While the issue of child malnutrition is mostly brought to the international spotlight via images of children in Africa, it is a global problem. According to the World Health Organization (WHO), malnutrition is the largest contributor to global child mortality. It is the cause of one-third of child deaths, which amounts to some 15 million children dying of hunger each year. According to UNICEF, 21,000 children die everyday. While it is rarely thought of as a Latin American problem, malnutrition is prominent in much of Central America, most notably El Salvador, Guatemala, Honduras, and Nicaragua. There, chronic child malnutrition is as prevalent as it is in Africa or South Asia.

IRIN just published an article entitled, Political commitment “key to cutting malnutrition”, where they asked Andres Mejia Acosta of the Institute of Development Studies (IDS) in the UK whether he thought the leaders who had managed to push down malnutrition rates were in fact now reaping a political reward. Mejia Acosta said the answer was a mixed one,  “In Peru the regional presidents had perhaps drawn more political capital from it than mayors, and Garcia had not stood for re-election.” As a governor told me, “In the past politicians didn’t care about issues like nutrition, because children don’t vote, but now they have realized that their mothers do.’”  Mejia Acosta worked on what he calls “the Peruvian Surprise;” after 10 years of very little progress combating the issue, malnutrition rates plummeted post-2006 due to policy and political interventions.

Care and Action Against Hunger/Action Contre le Faim, together with researchers from the Oakland Institute in the US, the Institute of Development Studies (IDS) in the UK and Spain’s Tripode Proyectos recently published the report, Under Nutrition: What Works?: A review of policy and practice.  The report looked at countries who had significant success in decreasing malnutrition.
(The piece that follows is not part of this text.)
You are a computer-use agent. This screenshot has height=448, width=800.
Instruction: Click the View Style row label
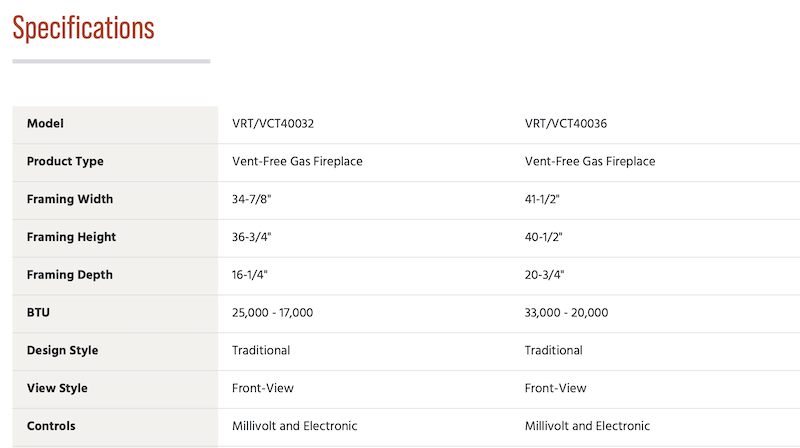click(x=57, y=388)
They found that countries with a political will and leadership commitment in addition to citizens prepared to lobby  for the cause, that took a multi-sector approach, by “tackling poverty in a wider sense, not just malnutrition alone, and often using cash transfers and social protection programs to do it,” had the highest sustainable success. These countries also found success by increasing the communication 0f governmental departments and NGOs, encouraging them to work together and end program duplication, thereby increasing resources.

The report is part one of a multiphase study examining individual success stories combating malnutrition. The review argues that, by studying these successes, “we can aim to derive lessons and examples of good practice that can be implemented across other countries.”  It is fitting that the study is emerging when the focus is on the famine in the Horn of Africa, a disaster that has left many feeling helpless, as if action is too late or futile due to a lack of political will.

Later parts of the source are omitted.